======== Source ========

Be specific. The nervous system learns through specificity.


Part 2: Find the Root

Difficulty saying no is rarely about the current request. It is usually about attachment, identity, or safety.

Step 3 — Identify the Fear Beneath It

Complete the sentence:

“If I say no, then ______.”

Examples:

  • They’ll think I’m selfish.
  • I’ll disappoint them.
  • I’ll lose connection.
  • I won’t be needed.
  • I’ll be rejected.

Now go deeper:

“And if that happens, then ______.”

Keep going until you hit a core fear (abandonment, shame, not being good enough, being unloved).


Step 4 — Trace It Back

When did you first learn that saying no was unsafe?

  • In your family growing up, what happened when someone said no?
  • Who modeled over-giving?
  • Were love and approval conditional?
  • Did you receive praise for being “easy,” “helpful,” “strong,” or “low maintenance”?

Write the earliest memory that feels similar to this pattern.

Patterns are adaptive strategies. At one time, saying yes likely protected connection.

========

What you have to do: Pick up the worksheet on saying no after its final sentence and carry it forward.

======== Available data ========

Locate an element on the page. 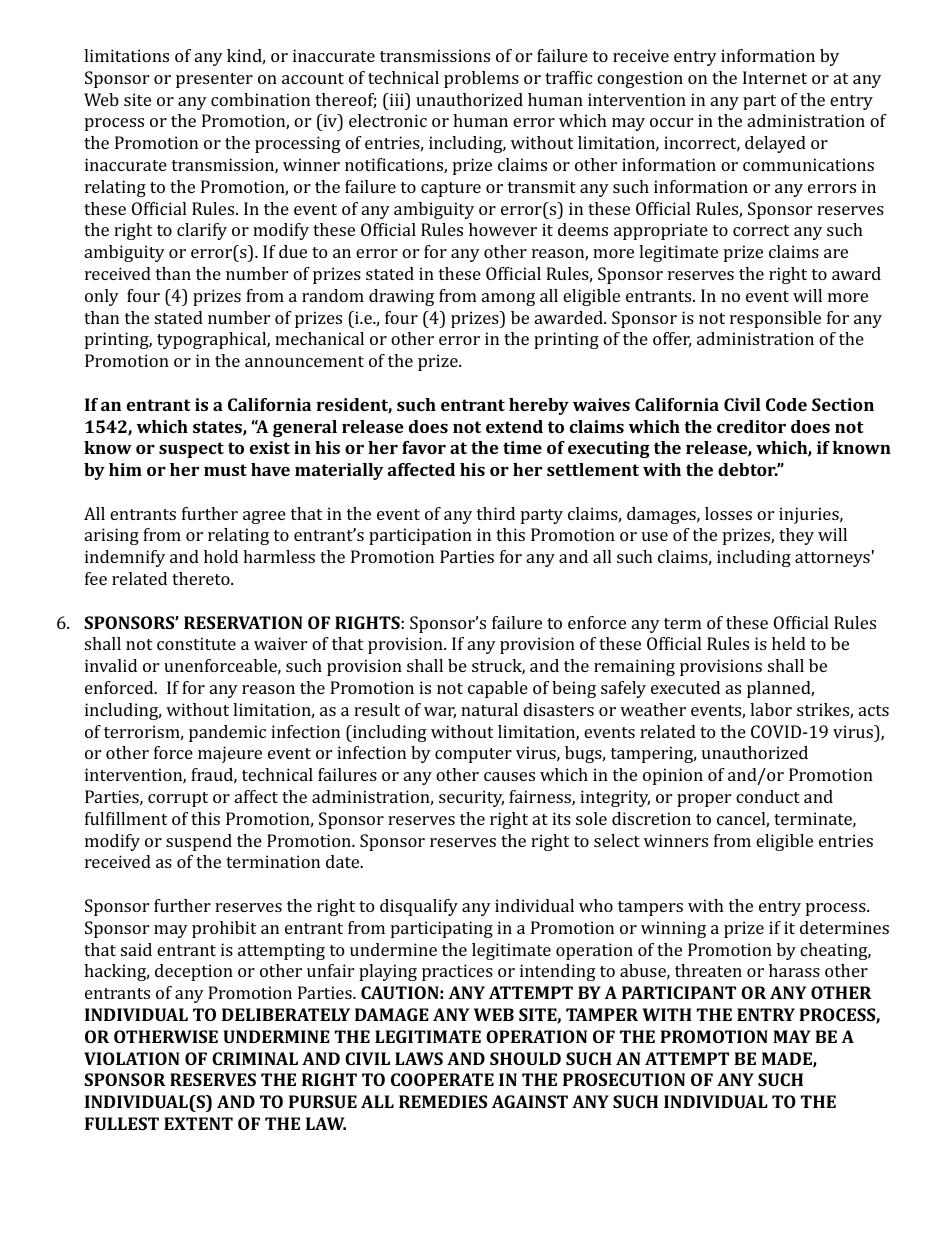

========

Task answer:
Part 3: Identity Shift

Step 5 — Separate Then vs. Now

Then (childhood/adolescence):

  • Saying yes kept me safe by…

Now (adult self):

  • I am no longer dependent on that dynamic because…
  • I now have the capacity to tolerate…

This step builds prefrontal clarity over amygdala fear.


Step 6 — Define Your Boundary Identity

Complete:

“I am becoming someone who ______.”

Examples:

  • honours her energy.
  • values her time.
  • chooses alignment over approval.
  • tolerates temporary discomfort for long-term integrity.

Repeat it aloud. Identity precedes behavior.


Part 4: Nervous System Repatterning

Step 7 — Practice a Regulated No

Write a clean boundary:

  • “I’m not available for that.”
  • “That doesn’t work for me.”
  • “I won’t be able to commit to that.”

Notice:

  • What happens in your body?
  • Where do you feel contraction?
  • Rate discomfort 0–10.

Stay with the sensation for 60–90 seconds. Breathe slowly.
Discomfort is not danger. It is recalibration.

Focus on the discomfort, rate it 0-10 and tap as below on the acupressure points, saying the statements in the diagram and the “clean boundary words”.

Then go to a happy memory in your mind.

Then rate the discomfort again. Keep repeating till it reduces.

Now tap in your new future: “It’s safe to say no to others. It’s safe to say yes to me. I’m ready to put myself first.”


Step 8 — Graduated Exposure

Start small. Choose one low-risk situation this week to say no.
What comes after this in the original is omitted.